* _What to do_
Repeat every line from the line containing "Task: Click the playback progress bar" to the end of the data, exactly. Leave the pictures out.

Records shown section start

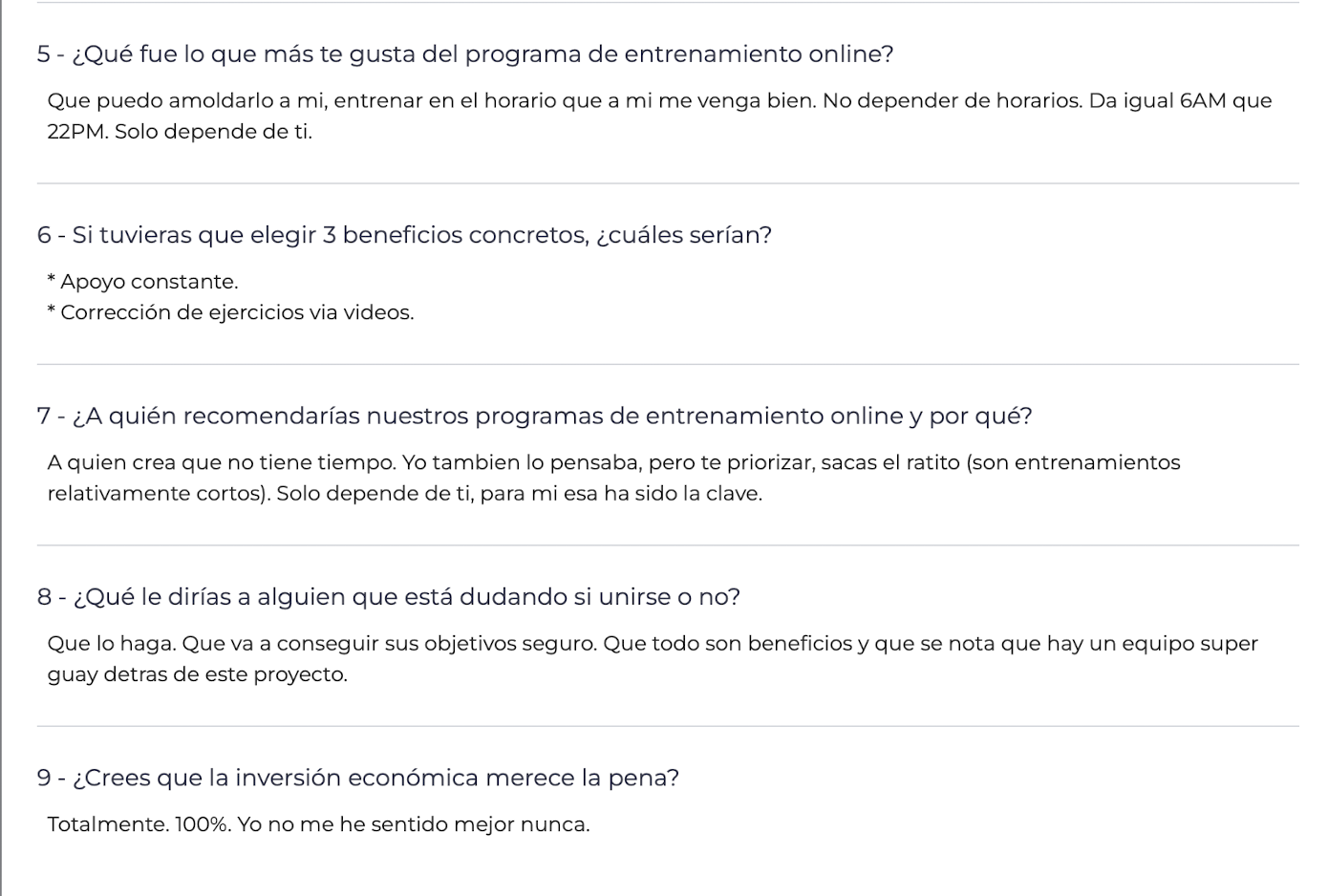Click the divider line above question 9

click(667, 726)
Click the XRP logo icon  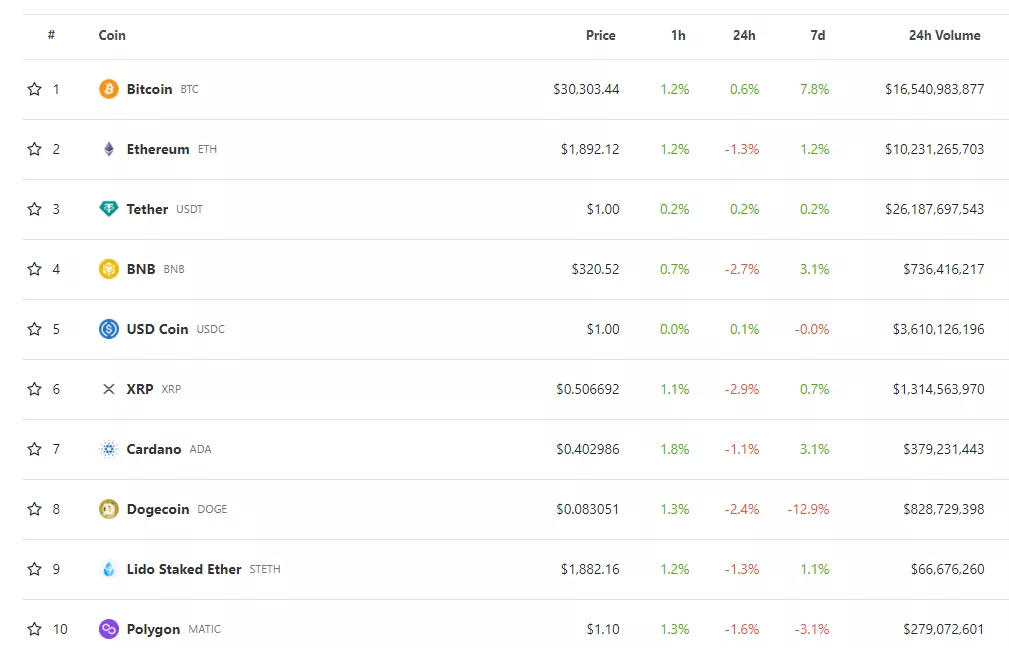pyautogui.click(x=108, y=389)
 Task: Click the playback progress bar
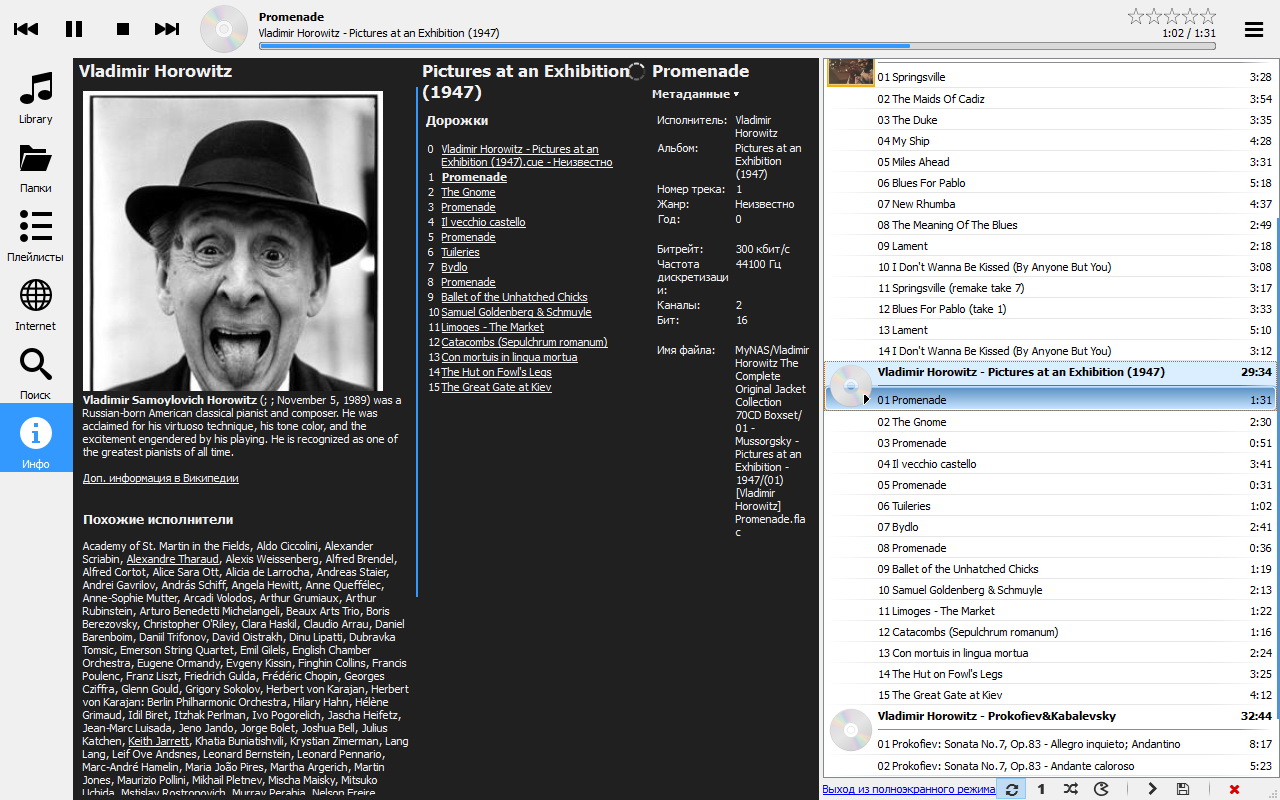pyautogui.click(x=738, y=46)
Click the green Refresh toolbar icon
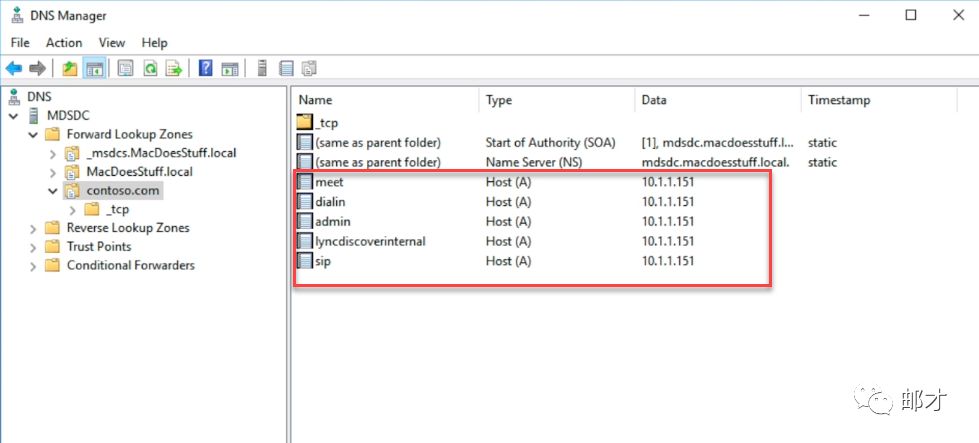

Records shown section end

* _Finished task_
 Task: Click the playback progress bar
pyautogui.click(x=738, y=46)
Click the green Refresh toolbar icon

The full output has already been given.